Statistical Analysis
All data are shown as the mean±standard error of the mean. To compare groups, we used the Student t test, Pearson χ2 test, or 1‐way ANOVA, followed by the Tukey or Dunnett post hoc test. Survival analysis was performed using the Kaplan‐Meier method, and differences in survival between groups were evaluated with the log‐rank test. Results with P<0.05 were considered statistically significant. The JMP15 Pro software (SAS Institute, Cary, NC) was used for statistical analysis.
Results
Hif‐1α, p53, and Apoptosis Were Induced in the Border Zone of MI
The myocardium in the MI border zone, which is the most frequent site at which cardiac rupture occurs after MI induction, was analyzed biochemically on day 5, as previously described. 16 , 23 Both Hif‐1α and p53 were significantly increased in the border zone of MI at day 5 after MI (Figure 1A and 1B). Cleaved PARP and caspase‐3, representing apoptosis, were also induced, and TUNEL‐positive cells were significantly increased in the border zone of MI (Figure 1C and 1D).

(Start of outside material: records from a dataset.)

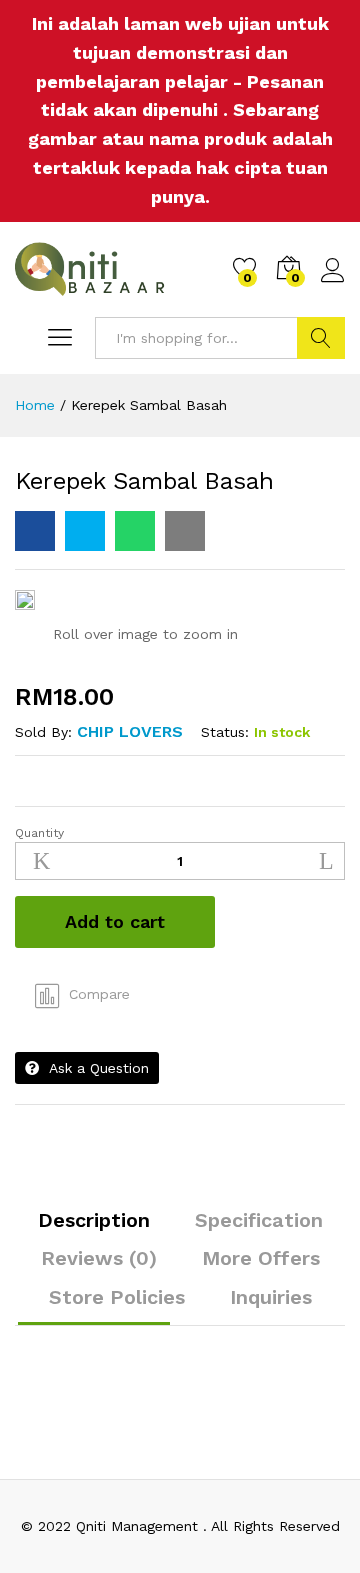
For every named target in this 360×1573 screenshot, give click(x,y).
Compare (99, 994)
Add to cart (115, 921)
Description (94, 1220)
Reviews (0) (99, 1258)
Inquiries (271, 1297)
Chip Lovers (130, 731)
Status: (225, 732)
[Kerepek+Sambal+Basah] (85, 531)
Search (321, 338)
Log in (333, 283)
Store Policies (117, 1297)
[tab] (94, 1229)
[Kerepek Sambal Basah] (35, 531)
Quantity (39, 833)
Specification (259, 1220)
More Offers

Excessive Hif‐1α Induced p53 Upregulation and Apoptosis in Isolated Cardiomyocytes
To clarify the role of Hif‐1α in p53 upregulation and apoptosis in cardiomyocytes, the expression of Hif‐1α, p53, and cleaved caspase‐3 at 24 hours, as well as cell survival at 48 hours, after CoCl2 treatment were examined using siRNA targeting Hif‐1α in cultured cardiomyocytes. Inhibition of PHDs by CoCl2, mimicking severe hypoxia during ischemia via PHD inhibition, increased Hif‐1α in a CoCl2 concentration‐dependent manner, whereas p53 was steadily increased at 500 μmol/L in our preliminary experiments (Figure S1A and S1B). Therefore, we used 500 μmol/L of CoCl2 in this study. CoCl2 treatment did not affect the expression of Tp53 at the transcriptional level (Figure 2A), whereas it excessively increased Hif‐1α and p53 at the protein level, and induced caspase‐3 cleavage in cardiomyocytes (Figure 2B and 2C), indicating that excessive Hif‐1α increased p53 protein by stabilizing p53, as reported previously by An et al. 10 In contrast, silencing of Hif‐1α significantly inhibited the increase in p53 induced by CoCl2 treatment and fully inhibited the cleavage of caspase‐3 (Figure 2B and 2C). Although prolonged inhibition of PHDs (48 hours) led to myocyte death in vitro in cultured cardiomyocytes, silencing of Hif‐1α completely prevented myocyte death induced by CoCl2 treatment (Figure 2D and 2E).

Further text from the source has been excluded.